I remember one time, when I was probably 7 or 8, stapling some lined paper between two pieces of green construction paper with full intention of writing a story. I don't remember what I wrote on the cover or what exactly I wrote on the first few lines (that's all I got to do, I remember that!), but the intent was there. All throughout high school, I loosely kept a blog and while none of them exist now, all those years of practice have led me to this moment. My mother instilled a passion for reading in me at a young age by taking me to the library to read books written in a very different language from her native Japanese. Now, despite not having much written work to my name, I am brave enough to own that title for myself. I deserve it. I just never knew these small things counted for something.

I'm in the process of writing my first book.
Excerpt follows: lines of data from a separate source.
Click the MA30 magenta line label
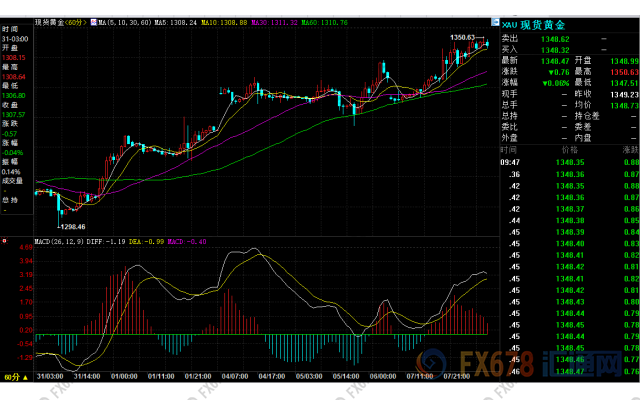This screenshot has width=640, height=400. tap(273, 21)
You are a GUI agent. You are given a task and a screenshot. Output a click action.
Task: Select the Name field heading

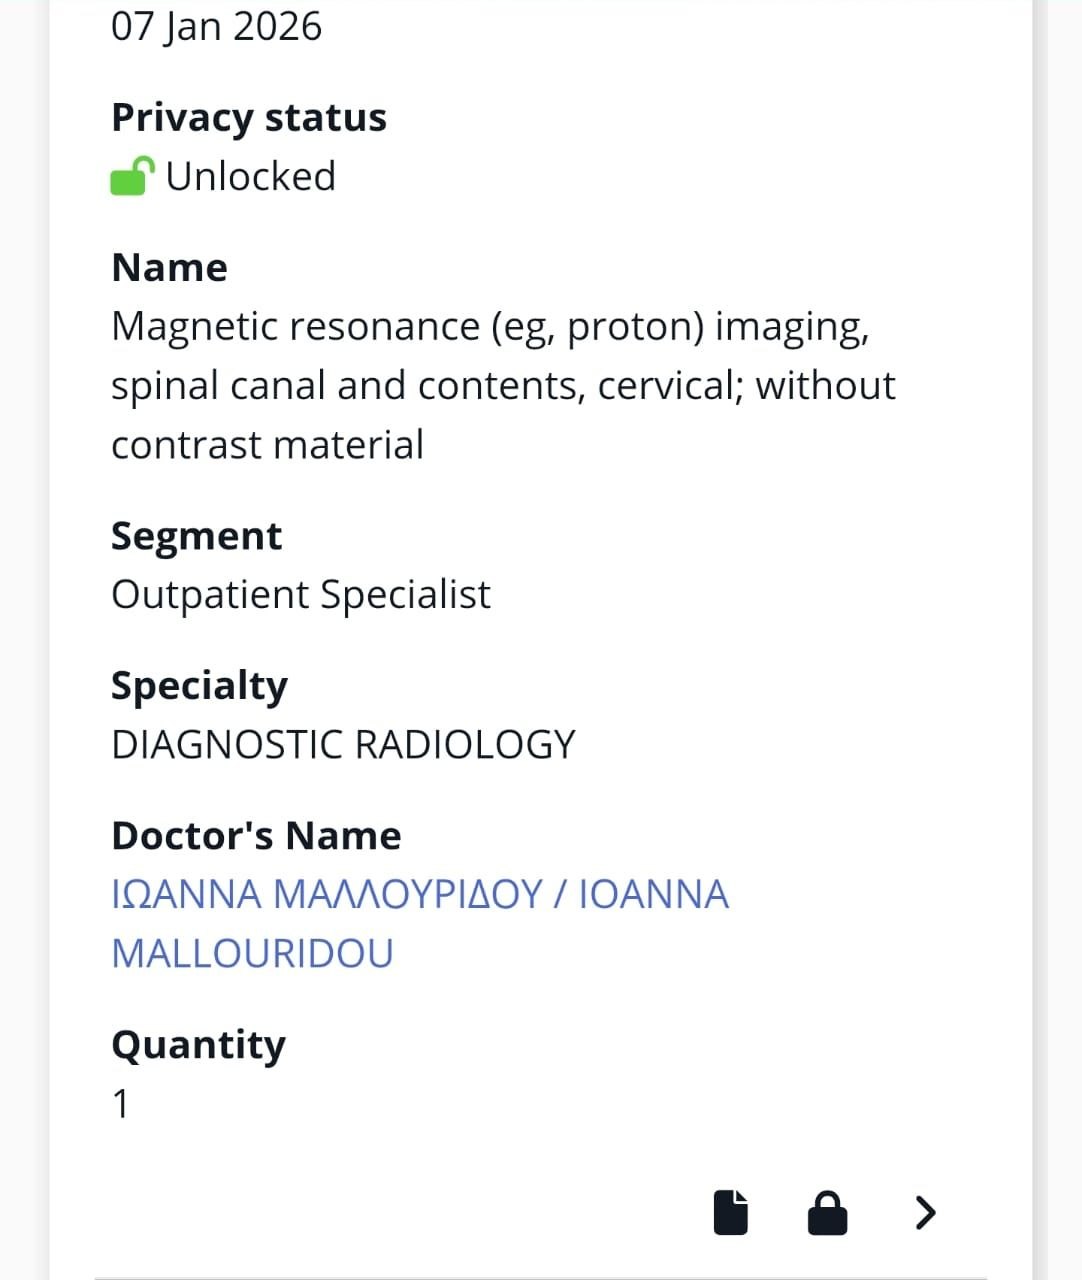pos(170,267)
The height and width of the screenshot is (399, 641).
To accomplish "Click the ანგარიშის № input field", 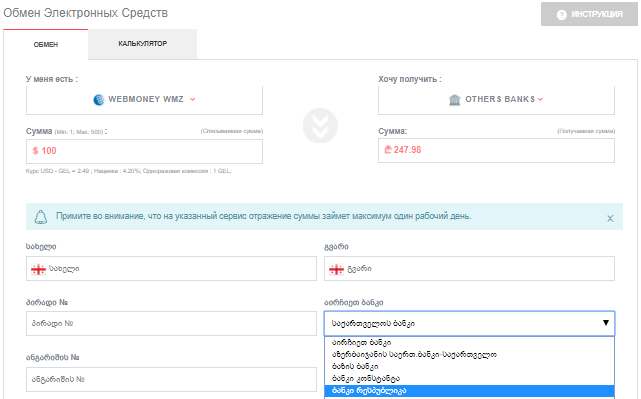I will click(x=171, y=379).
Actually, make that 1.5. I think I will keep them as two separate stories as I don't really see a way of them intersecting in my head right now, but I'm not closed off from the idea that these two worlds might exist in the same story. So we'll have to see how they hash themselves out! I am so happy to finally share this with the world. Seriously. The only person who knows is Gary, who has been my cheerleader since we first met as friends. He asks to read my words, gives me ideas and advice, and always encourages me to write. This is probably something I will have to keep to my parents for a while but I have no problem telling an anonymous audience! So thank you for reading my story on becoming a writer and for being a part of the beginning.

7 comments:

  1. Julia, I think our lives are some-what parallel. Not completely, but we do share a significant part of it.

    I spent so many long hours studying and working and losing 20 (damn) pounds to getting a degree in Elementary Education and even though I'm struggling to find a teaching job (because, we always need teachers), I felt like those long, hardworking years were wasted. And here in Virginia Beach, there have been budget cuts on teachers and many of my classmates who are first and second year teachers were laid off. So I'm pretty sure I would've been laid off had I gotten at least one teaching year.

    But the best part of this unfortunate part of our life is the realization of something we love. You, with becoming a writer. And me, with becoming an artist. Maybe our lives panned out this way for that reason. Let's make the most of our lives now, and create. I feel confident.

    Love you.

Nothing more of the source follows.